The North Dakota Supreme Court says marijuana and other drug paraphernalia that police found inside a Fargo apartment using a drug-sniffing dog should be allowed as evidence — a ruling made in wake of complaints from defense attorneys who say such searches are not fair to people who don't own their homes.
Lawyers for the state had appealed the ruling by East Central District Judge Wickham Corwin, who said police who entered the apartment when someone opened a locked main entrance should have obtained a search warrant before conducting the sweep. Matthew Nguyen, 19, was arrested and charged with possession of marijuana with intent to deliver and possession of drug paraphernalia.

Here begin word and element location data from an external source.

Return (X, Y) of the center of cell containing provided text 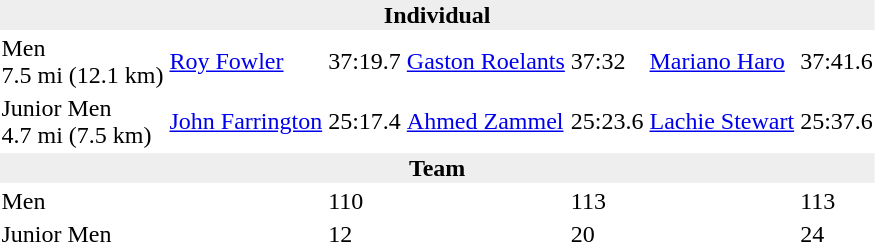
Mariano Haro (722, 62)
110 (365, 201)
Roy Fowler (246, 62)
37:32 (607, 62)
Men (82, 201)
Team (437, 168)
25:37.6 (837, 122)
25:17.4 (365, 122)
Men7.5 mi (12.1 km) (82, 62)
Individual (437, 15)
25:23.6 (607, 122)
37:41.6 (837, 62)
Junior Men4.7 mi (7.5 km) (82, 122)
37:19.7 (365, 62)
John Farrington (246, 122)
Lachie Stewart (722, 122)
Ahmed Zammel (486, 122)
Gaston Roelants (486, 62)
Provide the [X, Y] coordinate of the cell's center where the given text is located.  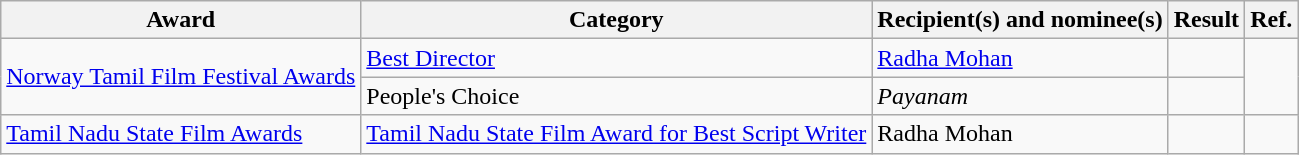
Norway Tamil Film Festival Awards [181, 77]
Result [1206, 20]
Payanam [1020, 96]
People's Choice [616, 96]
Best Director [616, 58]
Recipient(s) and nominee(s) [1020, 20]
Award [181, 20]
Tamil Nadu State Film Awards [181, 134]
Category [616, 20]
Ref. [1272, 20]
Tamil Nadu State Film Award for Best Script Writer [616, 134]
Scan for the cell matching the given text and deliver its [X, Y] coordinate at center. 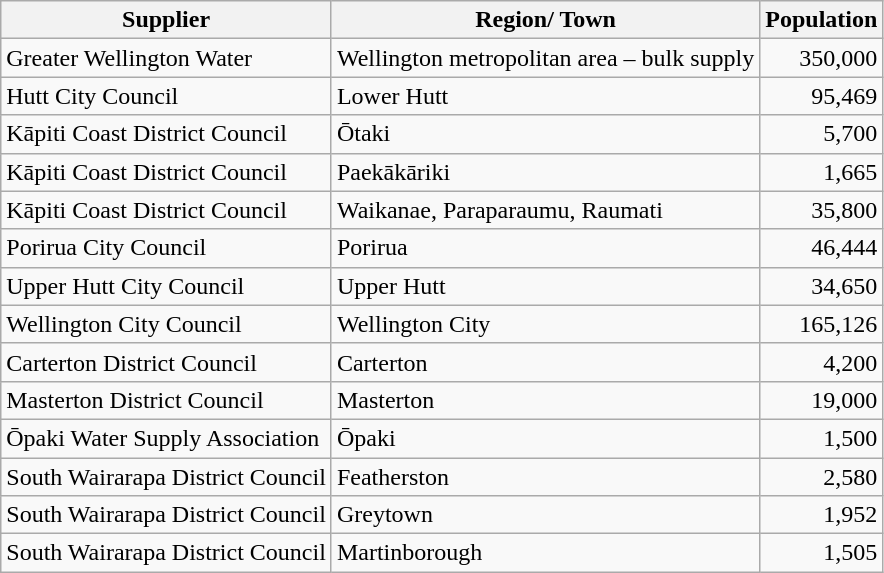
Greater Wellington Water [166, 58]
46,444 [822, 248]
Ōtaki [545, 134]
5,700 [822, 134]
1,505 [822, 553]
Carterton [545, 362]
Martinborough [545, 553]
Carterton District Council [166, 362]
1,952 [822, 515]
34,650 [822, 286]
Featherston [545, 477]
Region/ Town [545, 20]
Ōpaki Water Supply Association [166, 438]
Wellington City Council [166, 324]
165,126 [822, 324]
Masterton [545, 400]
1,500 [822, 438]
Lower Hutt [545, 96]
Porirua City Council [166, 248]
350,000 [822, 58]
Wellington City [545, 324]
2,580 [822, 477]
Porirua [545, 248]
Greytown [545, 515]
Paekākāriki [545, 172]
Masterton District Council [166, 400]
35,800 [822, 210]
Supplier [166, 20]
Hutt City Council [166, 96]
1,665 [822, 172]
19,000 [822, 400]
4,200 [822, 362]
Population [822, 20]
Upper Hutt City Council [166, 286]
95,469 [822, 96]
Waikanae, Paraparaumu, Raumati [545, 210]
Ōpaki [545, 438]
Wellington metropolitan area – bulk supply [545, 58]
Upper Hutt [545, 286]
Identify which cell holds the provided text, then report its (X, Y) central coordinate. 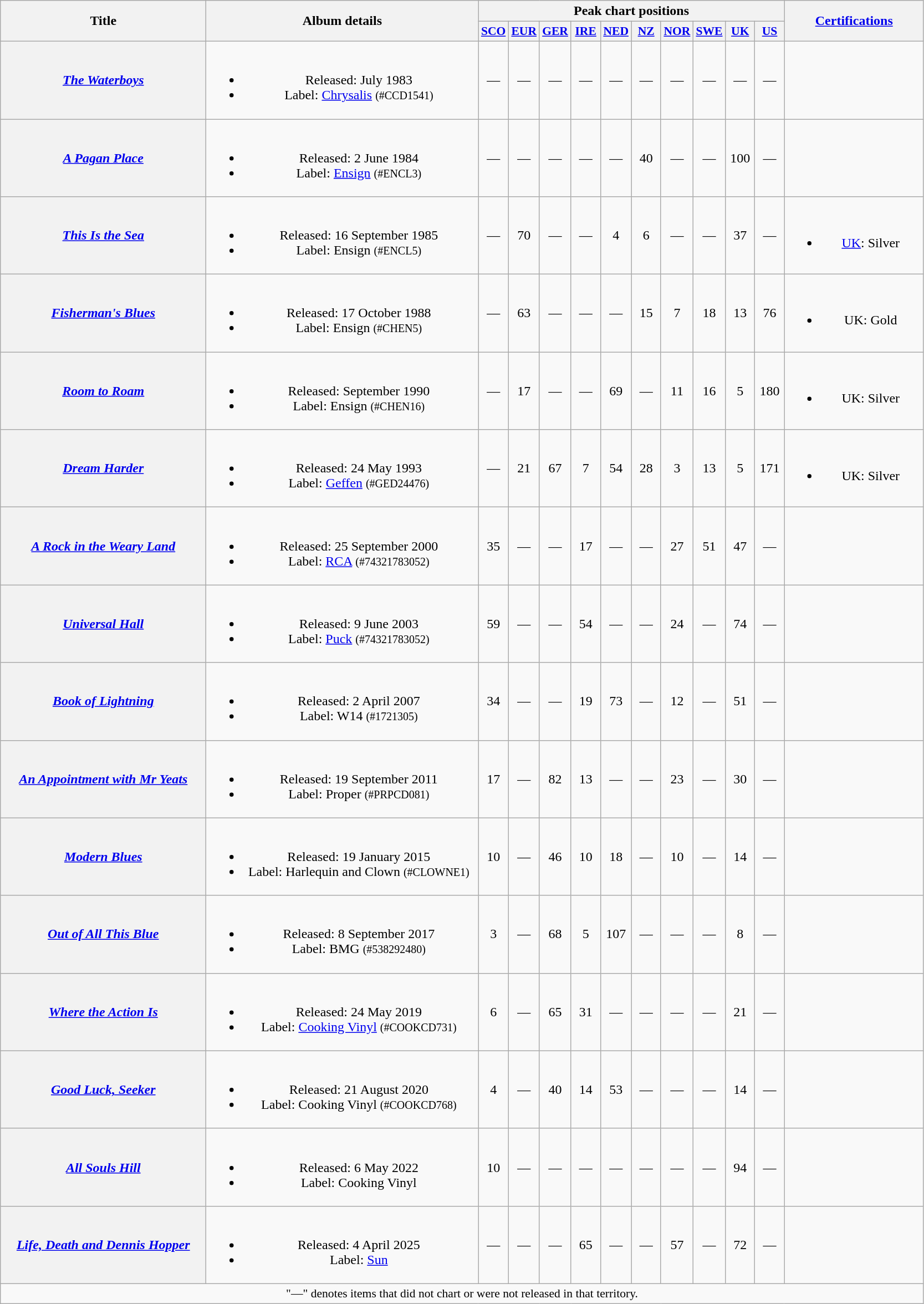
Dream Harder (103, 468)
NOR (677, 32)
Good Luck, Seeker (103, 1089)
Released: 17 October 1988Label: Ensign (#CHEN5) (343, 313)
US (769, 32)
"—" denotes items that did not chart or were not released in that territory. (462, 1293)
59 (493, 624)
NED (616, 32)
Released: 25 September 2000Label: RCA (#74321783052) (343, 546)
15 (646, 313)
Peak chart positions (631, 11)
An Appointment with Mr Yeats (103, 779)
82 (555, 779)
37 (741, 236)
Universal Hall (103, 624)
NZ (646, 32)
This Is the Sea (103, 236)
UK: Gold (854, 313)
Released: 6 May 2022Label: Cooking Vinyl (343, 1167)
12 (677, 701)
8 (741, 934)
Released: September 1990Label: Ensign (#CHEN16) (343, 391)
Released: 19 September 2011Label: Proper (#PRPCD081) (343, 779)
A Pagan Place (103, 157)
Released: 19 January 2015Label: Harlequin and Clown (#CLOWNE1) (343, 856)
19 (585, 701)
The Waterboys (103, 80)
23 (677, 779)
Released: 4 April 2025Label: Sun (343, 1244)
Released: 24 May 2019Label: Cooking Vinyl (#COOKCD731) (343, 1012)
76 (769, 313)
171 (769, 468)
Released: 24 May 1993Label: Geffen (#GED24476) (343, 468)
Out of All This Blue (103, 934)
34 (493, 701)
31 (585, 1012)
Book of Lightning (103, 701)
EUR (524, 32)
46 (555, 856)
180 (769, 391)
28 (646, 468)
53 (616, 1089)
74 (741, 624)
94 (741, 1167)
47 (741, 546)
100 (741, 157)
27 (677, 546)
UK (741, 32)
68 (555, 934)
Certifications (854, 21)
GER (555, 32)
Released: July 1983Label: Chrysalis (#CCD1541) (343, 80)
IRE (585, 32)
11 (677, 391)
Released: 16 September 1985Label: Ensign (#ENCL5) (343, 236)
SWE (709, 32)
Released: 2 June 1984Label: Ensign (#ENCL3) (343, 157)
SCO (493, 32)
Fisherman's Blues (103, 313)
63 (524, 313)
73 (616, 701)
Released: 2 April 2007Label: W14 (#1721305) (343, 701)
Title (103, 21)
Released: 9 June 2003Label: Puck (#74321783052) (343, 624)
70 (524, 236)
Album details (343, 21)
Where the Action Is (103, 1012)
Life, Death and Dennis Hopper (103, 1244)
24 (677, 624)
107 (616, 934)
72 (741, 1244)
67 (555, 468)
35 (493, 546)
Released: 21 August 2020Label: Cooking Vinyl (#COOKCD768) (343, 1089)
All Souls Hill (103, 1167)
30 (741, 779)
A Rock in the Weary Land (103, 546)
69 (616, 391)
57 (677, 1244)
Released: 8 September 2017Label: BMG (#538292480) (343, 934)
16 (709, 391)
Room to Roam (103, 391)
Modern Blues (103, 856)
Find where the given text appears and provide that cell's center as [X, Y] coordinate. 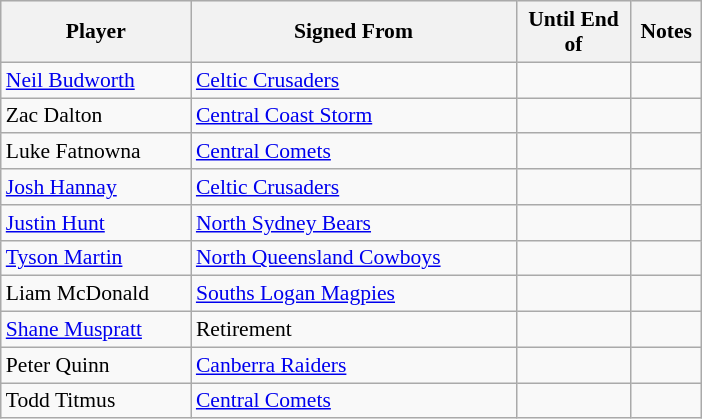
Neil Budworth [96, 80]
Shane Muspratt [96, 330]
Luke Fatnowna [96, 152]
North Queensland Cowboys [354, 258]
Tyson Martin [96, 258]
Souths Logan Magpies [354, 294]
North Sydney Bears [354, 223]
Justin Hunt [96, 223]
Until End of [574, 32]
Peter Quinn [96, 365]
Notes [666, 32]
Signed From [354, 32]
Todd Titmus [96, 401]
Retirement [354, 330]
Liam McDonald [96, 294]
Josh Hannay [96, 187]
Zac Dalton [96, 116]
Central Coast Storm [354, 116]
Player [96, 32]
Canberra Raiders [354, 365]
Search for the cell housing the specified text and yield its [x, y] center coordinate. 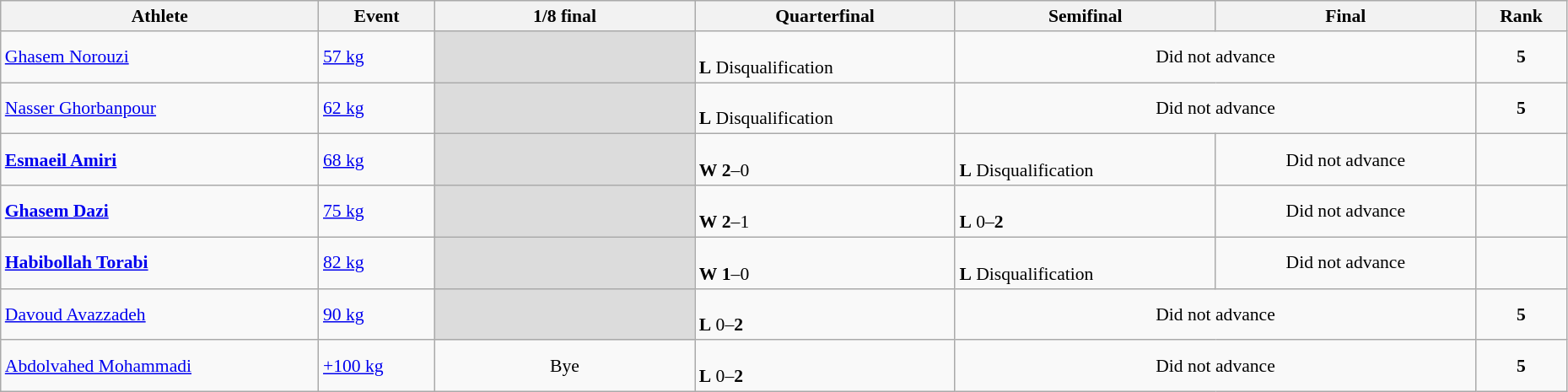
75 kg [376, 211]
Quarterfinal [825, 16]
W 1–0 [825, 263]
Ghasem Norouzi [160, 57]
W 2–0 [825, 160]
82 kg [376, 263]
Rank [1522, 16]
68 kg [376, 160]
Davoud Avazzadeh [160, 314]
1/8 final [565, 16]
Athlete [160, 16]
+100 kg [376, 366]
Abdolvahed Mohammadi [160, 366]
57 kg [376, 57]
Habibollah Torabi [160, 263]
90 kg [376, 314]
Ghasem Dazi [160, 211]
Final [1346, 16]
Nasser Ghorbanpour [160, 108]
Bye [565, 366]
Semifinal [1085, 16]
Event [376, 16]
W 2–1 [825, 211]
62 kg [376, 108]
Esmaeil Amiri [160, 160]
Extract the (x, y) coordinate from the center of the cell holding the provided text.  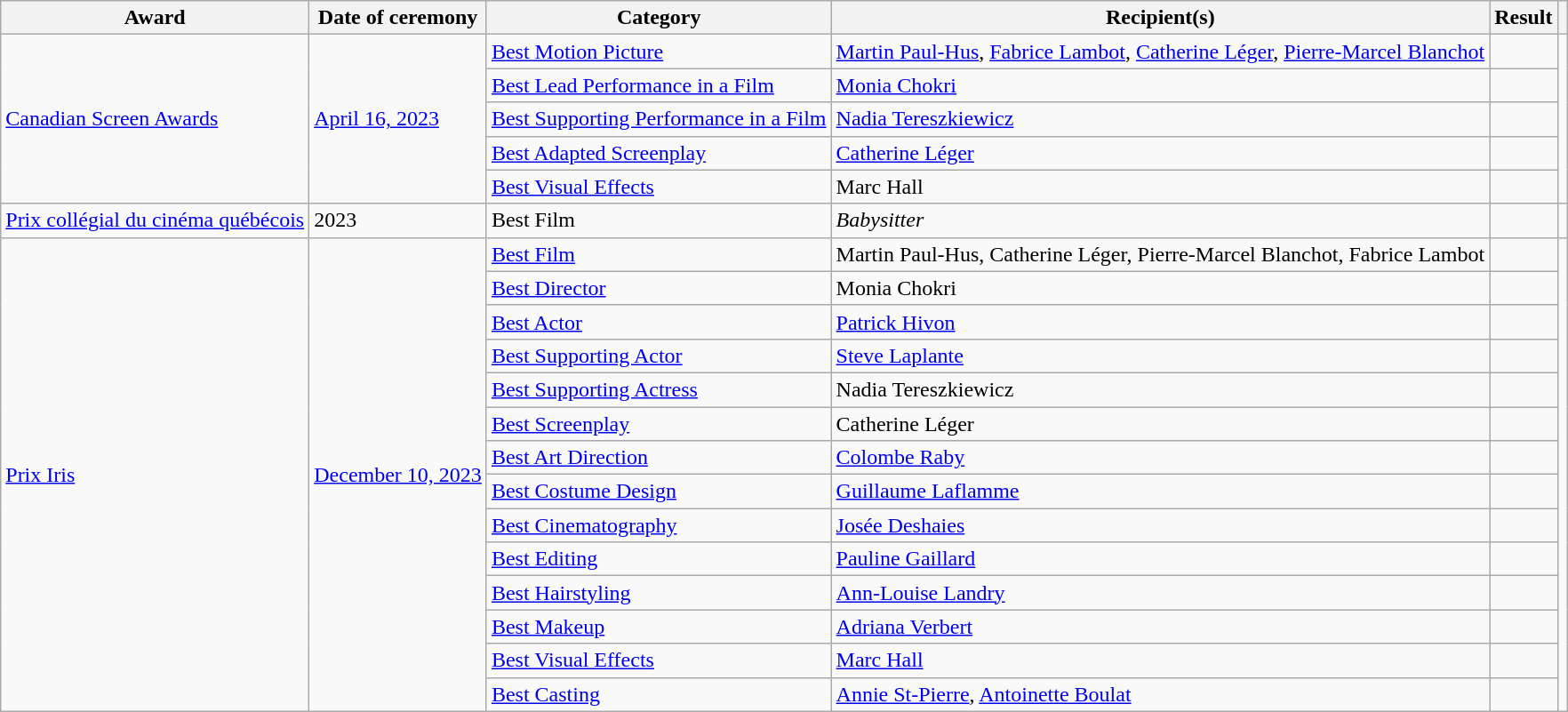
Best Adapted Screenplay (659, 153)
Recipient(s) (1161, 18)
Babysitter (1161, 220)
Martin Paul-Hus, Fabrice Lambot, Catherine Léger, Pierre-Marcel Blanchot (1161, 52)
Best Motion Picture (659, 52)
Best Art Direction (659, 458)
Canadian Screen Awards (155, 119)
Steve Laplante (1161, 356)
Best Screenplay (659, 424)
Category (659, 18)
Best Director (659, 288)
Best Actor (659, 322)
Colombe Raby (1161, 458)
Best Casting (659, 694)
Best Costume Design (659, 492)
April 16, 2023 (398, 119)
Date of ceremony (398, 18)
Annie St-Pierre, Antoinette Boulat (1161, 694)
Patrick Hivon (1161, 322)
Best Hairstyling (659, 593)
Pauline Gaillard (1161, 559)
Award (155, 18)
Martin Paul-Hus, Catherine Léger, Pierre-Marcel Blanchot, Fabrice Lambot (1161, 254)
Prix collégial du cinéma québécois (155, 220)
Best Cinematography (659, 525)
Best Supporting Performance in a Film (659, 119)
Adriana Verbert (1161, 627)
Best Supporting Actress (659, 389)
Best Supporting Actor (659, 356)
Best Editing (659, 559)
Best Makeup (659, 627)
Prix Iris (155, 475)
December 10, 2023 (398, 475)
Guillaume Laflamme (1161, 492)
Ann-Louise Landry (1161, 593)
Josée Deshaies (1161, 525)
Best Lead Performance in a Film (659, 85)
Result (1524, 18)
2023 (398, 220)
Determine the (X, Y) coordinate at the center of the cell enclosing the given text.  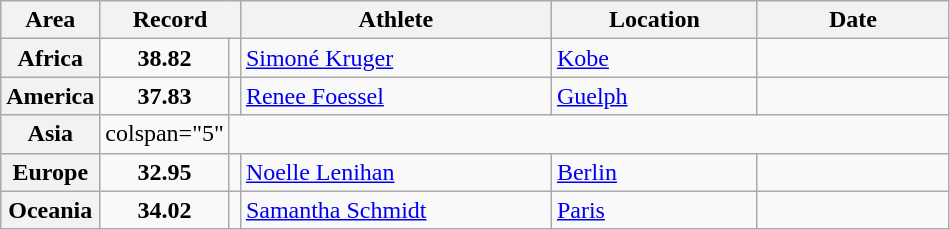
Date (852, 20)
37.83 (165, 96)
Paris (654, 210)
Renee Foessel (396, 96)
colspan="5" (165, 134)
Guelph (654, 96)
Location (654, 20)
Athlete (396, 20)
Simoné Kruger (396, 58)
America (50, 96)
Africa (50, 58)
Record (170, 20)
38.82 (165, 58)
Area (50, 20)
Oceania (50, 210)
Europe (50, 172)
Noelle Lenihan (396, 172)
Berlin (654, 172)
Asia (50, 134)
Kobe (654, 58)
Samantha Schmidt (396, 210)
34.02 (165, 210)
32.95 (165, 172)
For the text-containing cell, return its midpoint in [X, Y] coordinate format. 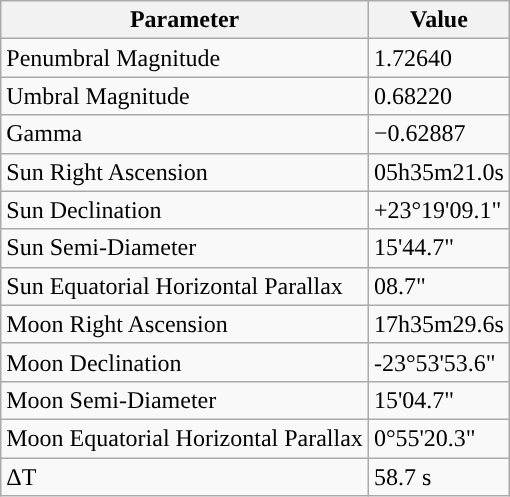
Gamma [185, 134]
Umbral Magnitude [185, 96]
Moon Right Ascension [185, 324]
Moon Semi-Diameter [185, 400]
17h35m29.6s [438, 324]
Moon Declination [185, 362]
15'44.7" [438, 248]
Value [438, 20]
0.68220 [438, 96]
Penumbral Magnitude [185, 58]
Parameter [185, 20]
Sun Semi-Diameter [185, 248]
Sun Declination [185, 210]
08.7" [438, 286]
15'04.7" [438, 400]
58.7 s [438, 477]
Moon Equatorial Horizontal Parallax [185, 438]
ΔT [185, 477]
-23°53'53.6" [438, 362]
Sun Equatorial Horizontal Parallax [185, 286]
1.72640 [438, 58]
+23°19'09.1" [438, 210]
−0.62887 [438, 134]
0°55'20.3" [438, 438]
05h35m21.0s [438, 172]
Sun Right Ascension [185, 172]
For the text-containing cell, return its midpoint in [X, Y] coordinate format. 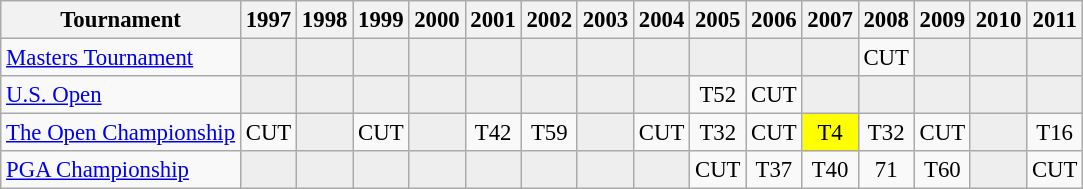
2010 [998, 20]
T40 [830, 170]
T52 [718, 95]
2003 [605, 20]
U.S. Open [121, 95]
T16 [1055, 133]
2000 [437, 20]
2008 [886, 20]
Masters Tournament [121, 58]
1997 [268, 20]
The Open Championship [121, 133]
T4 [830, 133]
2006 [774, 20]
Tournament [121, 20]
2009 [942, 20]
2004 [661, 20]
2007 [830, 20]
2005 [718, 20]
T59 [549, 133]
1999 [381, 20]
2002 [549, 20]
1998 [325, 20]
PGA Championship [121, 170]
T37 [774, 170]
2001 [493, 20]
2011 [1055, 20]
T42 [493, 133]
T60 [942, 170]
71 [886, 170]
From the cell containing the given text, extract its center point as [x, y] coordinate. 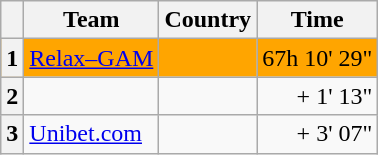
1 [12, 58]
Unibet.com [92, 134]
+ 1' 13" [318, 96]
Time [318, 20]
2 [12, 96]
Team [92, 20]
3 [12, 134]
Country [208, 20]
Relax–GAM [92, 58]
67h 10' 29" [318, 58]
+ 3' 07" [318, 134]
Scan for the cell matching the given text and deliver its [x, y] coordinate at center. 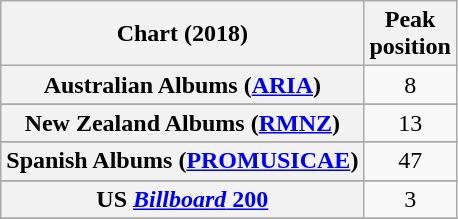
Chart (2018) [182, 34]
Australian Albums (ARIA) [182, 85]
47 [410, 161]
13 [410, 123]
Spanish Albums (PROMUSICAE) [182, 161]
US Billboard 200 [182, 199]
3 [410, 199]
Peak position [410, 34]
New Zealand Albums (RMNZ) [182, 123]
8 [410, 85]
Locate the cell with the specified text and output its (x, y) center coordinate. 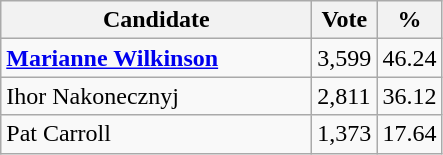
36.12 (410, 96)
% (410, 20)
Ihor Nakonecznyj (156, 96)
2,811 (344, 96)
46.24 (410, 58)
Candidate (156, 20)
Marianne Wilkinson (156, 58)
3,599 (344, 58)
17.64 (410, 134)
Pat Carroll (156, 134)
Vote (344, 20)
1,373 (344, 134)
Capture the cell that displays the provided text and extract its (x, y) central coordinate. 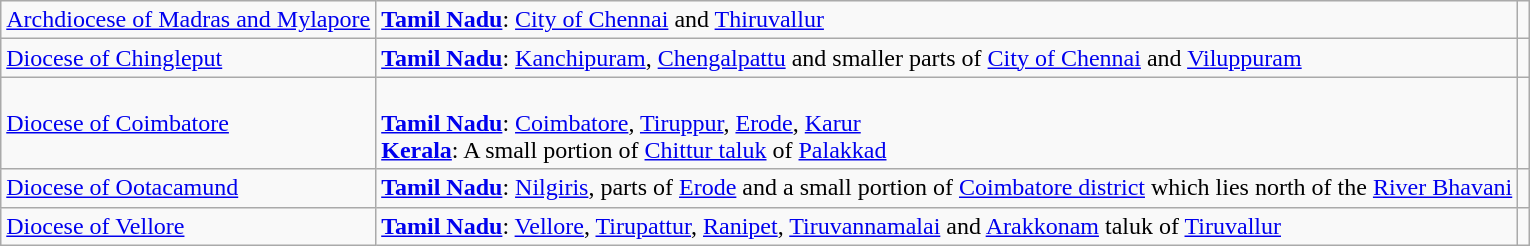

Jeffrey Fisher, a professor at Stanford Law School and co-director of the school's Supreme Court Litigation Clinic, said the North Dakota ruling "gives a very narrow interpretation" to the U.S. Supreme Court's recent recognition of privacy in the home.
"Under the North Dakota court's view, if a person has the economic means to have a single-family house, then she is entitled to privacy against intrusive dog sniffs," Fisher told The Associated Press. "But if someone lives instead in an apartment, they have no such right. Such economic distinctions in the law are troubling."
The justices said that "unlike the area immediately surrounding a home, a party does not have a legitimate expectation of privacy in the common hallways and spaces" of an apartment building.
Said Fisher, "I doubt this is the last word on the issue."